The Personal Website of Mark W. Dawson
Indemnification
To Indemnify a person is to make amends for or to pay compensation for the harm caused by your actions or inactions. A person has a “duty to rescue” those they put in harm's way. The law provides that those who put someone in harm’s way can be held liable for the failure to rescue any individuals harmed as a result of the peril created. Ordinary negligence is when a person fails to use reasonable care, resulting in damage or injury to another. Gross negligence is defined as a conscious and voluntary disregard of the need to use reasonable care, which is likely to cause foreseeable grave injury or harm to persons or property or both.
Compensation is often the goal in civil lawsuits where one person or entity has harmed another person or entity. With the rioting that occurred as a result of the death of George Floyd by police actions in Minneapolis, which resulted in the injuries and destruction and theft of personal property, the question is who and how to indemnify those that were harmed. In normal circumstances, the persons who inflicted the physical harm, the person who destroyed the personal property, and the person who stole the personal property would be responsible for indemnifying the person who was harmed. Under the circumstance of these riots, it is exceedingly difficult, if not impossible, to identify all those persons who caused the harm. Even if they were identified, it is unlikely that they have the financial resources to compensate the person harmed.
The harm done by the rioters extends not only to the direct losses but to the indirect loss of income for those businesses who have been harmed, as well as the loss of employment for those who worked at these businesses. Often these workers are the people who lived in or near the neighborhoods where the rioting occurred. Indirect harm is also incurred by other businesses and people who supplied the materials and services that the destroyed business utilized. There is also the indirect harm done to those that cannot avail themselves of the goods or services of the businesses that were harmed while they rebuild, or if they rebuild, their business. Who and how is this type of indirect harm to be indemnified? If you indemnify these persons through grants, subsidies, or unemployment compensation, then you have shifted the burden of compensation to the taxpayers who fund these grants, subsidies, or unemployment compensation. A shift from those that caused the harm to those who had no part in the harm. A shift that does not place the financial burden on those that created the harm.
Some would say that the insurance policies of those harmed are responsible for compensating the person harmed. However, insurance does not indemnify the employees of the business, nor those who cannot avail themselves of the goods and services of the business. It is also important to remember that insurance is obtained for losses due to accidental actions. The losses due to the riots were not accidental harm but deliberate actions of the rioters. This reasoning is also fraught with moral, ethical, and financial concerns. One of the purposes of indemnification is to punish and correct the future actions of those that caused the harm.
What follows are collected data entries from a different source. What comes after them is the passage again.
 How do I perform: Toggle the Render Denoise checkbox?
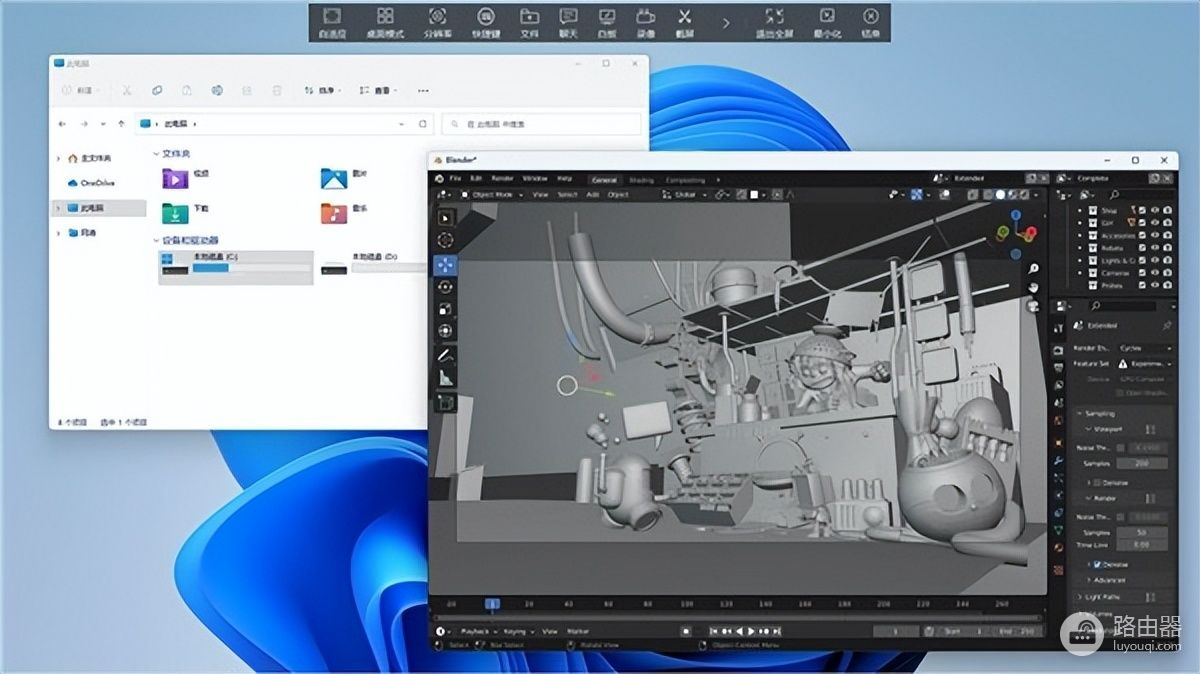pyautogui.click(x=1098, y=564)

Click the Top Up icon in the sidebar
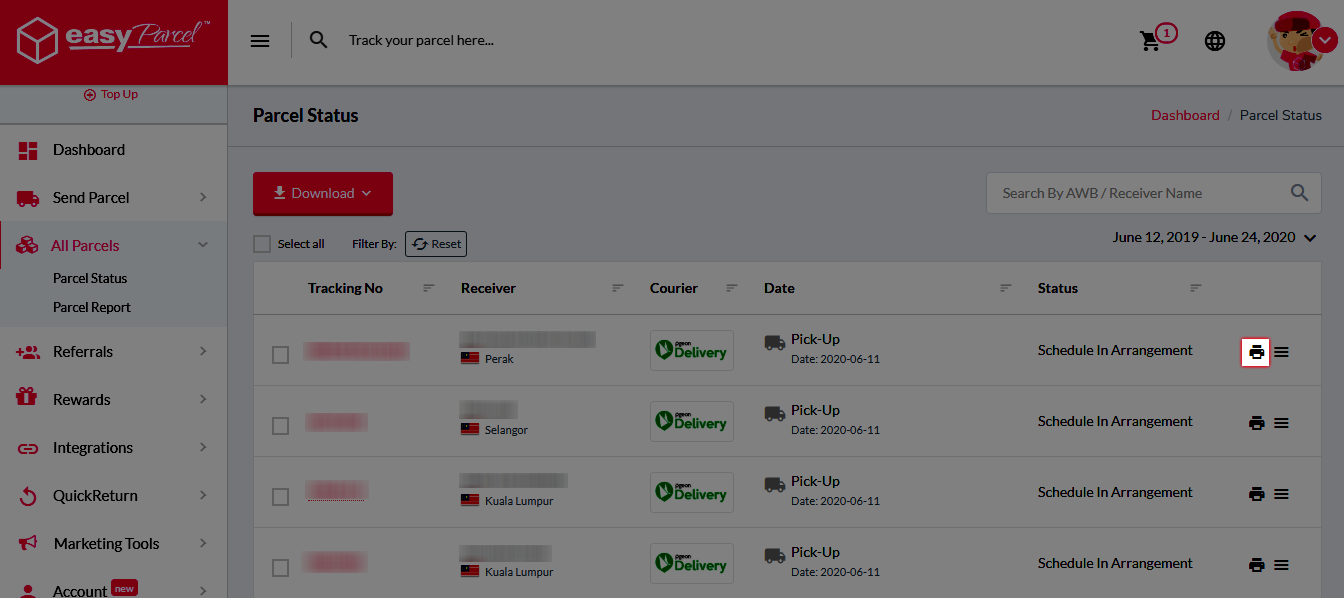pos(88,93)
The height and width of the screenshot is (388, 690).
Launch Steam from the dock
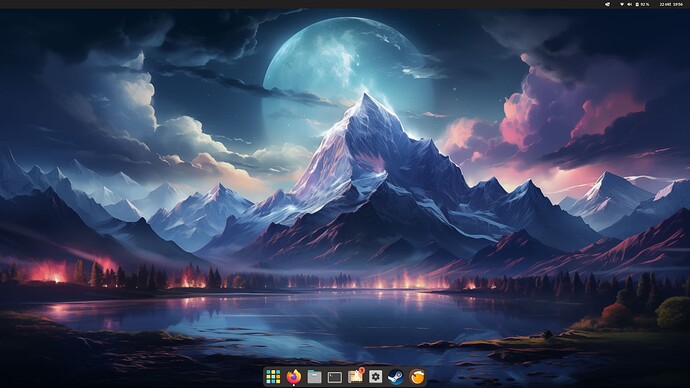click(x=396, y=377)
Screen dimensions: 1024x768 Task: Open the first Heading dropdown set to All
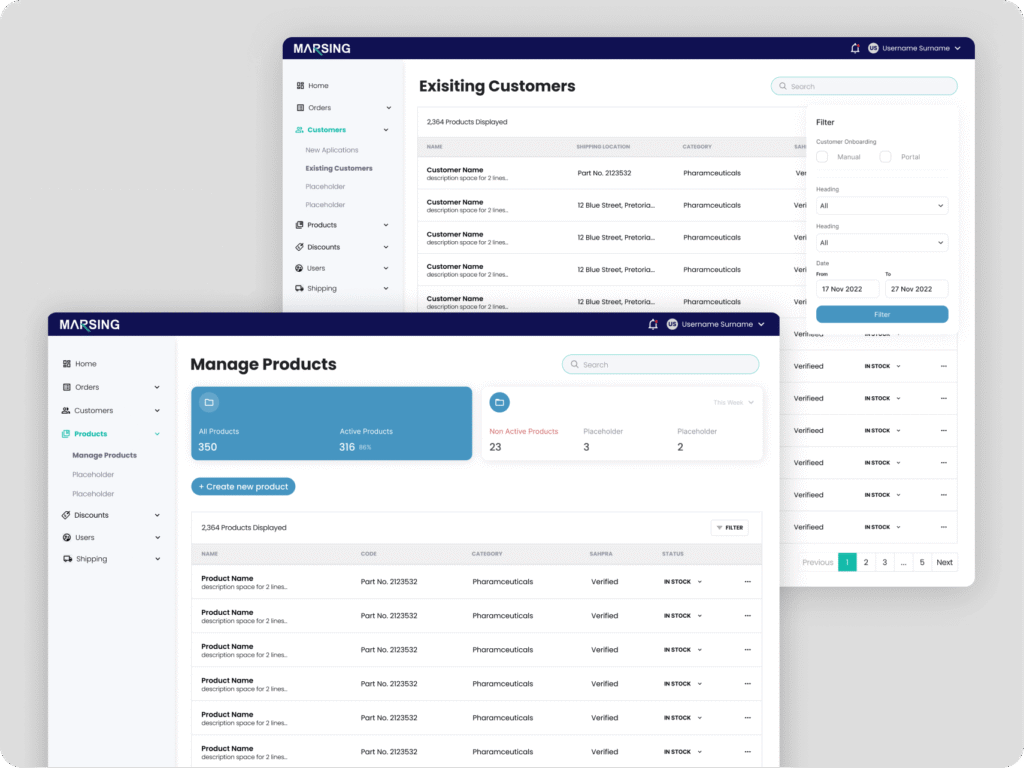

Under this reasoning, you would be punishing and correcting the insurance companies which did not cause any harm, and the actions of the rioters that caused the harm would not be corrected. It also shifts the burden of compensation from those that caused the harm to those who did no harm. This shift is through increased insurance rates for those harmed to cover possible future harm, and to their customers who will pay for these increased insurance prices to cover these increased insurance costs.
However, there is another party that bears some responsibility for the harm inflicted. This other party is the Municipal Governments who had a duty and responsibility to protect all persons from harm. In many cases, the Municipal Governments failed in this duty and responsibility. If failing to control the mobs that rioted, they allowed for the potential of harm. This was gross negligence on their part, gross negligence that needs to be corrected and for which compensation to those harmed must be indemnified. The financial burden of this indemnification must be borne by the people of these municipalities so that they may correct the actions of their elected and appointed officials in the future. These financial burdens should not be borne by any other persons except the people of these municipalities, as the other people had no part in electing or appointing the officials who were grossly negligent. To shift this financial burden to other persons is to tax them without their being represented in these municipal governments. This is antithetical to one of the founding principles of our nation, i.e., No Taxation Without Representation. This financial burden must be borne by the people of the municipality that elected and appointed officials that failed to meet their duties and responsibilities. Therefore, no State or Federal funds should be utilized to compensate those persons harmed by the rioters, but municipal funds must be utilized to compensate those harmed.
We must correct this situation for the future. The rioters, to the fullest extent possible, must be identified and prosecuted to correct their actions and serve as a warning to others that may riot in the future. The elected and appointed officials must always be cognizant of their duties and responsibilities to assure orderly peaceful demonstrations and not allow mob violence. This can only be accomplished by making the elected and appointed officials, and the people who elected them, financially responsible for indemnifying those harmed. To not do so is to not assure “Freedoms, Liberties, Equalities, and Equal Justice for All”.